His final NHL season of 1973-74 was cut short after 42 games when Laperriere suffered a knee injury that ended his career after 691 games played with 40 goals and 242 assists for 282 points and a +241 rating, a Calder Trophy, a Norris Trophy and six Stanley Cups. Additionally, Laperriere played in five NHL All-Star Games (1964, 1965, 1967, 1968 and 1970) and was inducted into the Hockey Hall of Fame in 1987.
Following his playing career, Laperriere would become an assistant coach to the Canadiens for 16 seasons, which included winning two more Stanley Cups in 1986 and 1993. He later would be on the coaching staff of the Bruins, New York Islanders and New Jersey Devils.
Today's featured jersey is a 1962-63 Montreal Canadiens Jacques Laperriere jersey as worn during his rookie season in the NHL. This style jersey dates back to 1941 and, aside from a version with a blue stripe around the chest for three years in the late 40's, has remained essentially unchanged ever since.
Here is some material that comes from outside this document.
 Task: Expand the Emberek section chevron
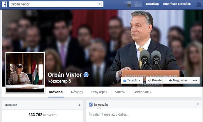point(79,105)
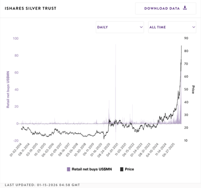
Task: Click the black Price legend swatch
Action: pos(122,169)
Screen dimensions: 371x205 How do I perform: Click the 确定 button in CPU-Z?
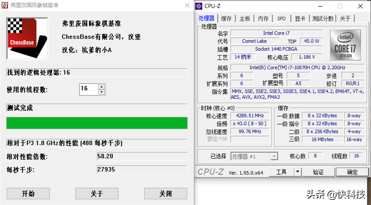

Bonus jersey: Today's bonus jersey is a 1967-68 Montreal Canadiens Jacques Laperriere jersey as worn during the season the Canadiens won the fifth of six Stanley Cups Laperriere would win during his 12 year career with Montreal.
The Canadiens red sweaters with the blue band around the chest date back to before the formation of the NHL in 1917 and this exact variation with the lace up collar and numbers inside the arms stripes dates back to 1966-67 and remained in use through 1974-75 when it was replaced by a new v-neck collar.
Extra bonus jersey: Today's extra bonus jersey is a 1973-74 Montreal Canadiens Jacques Laperriere jersey as worn during the final season of his NHL career.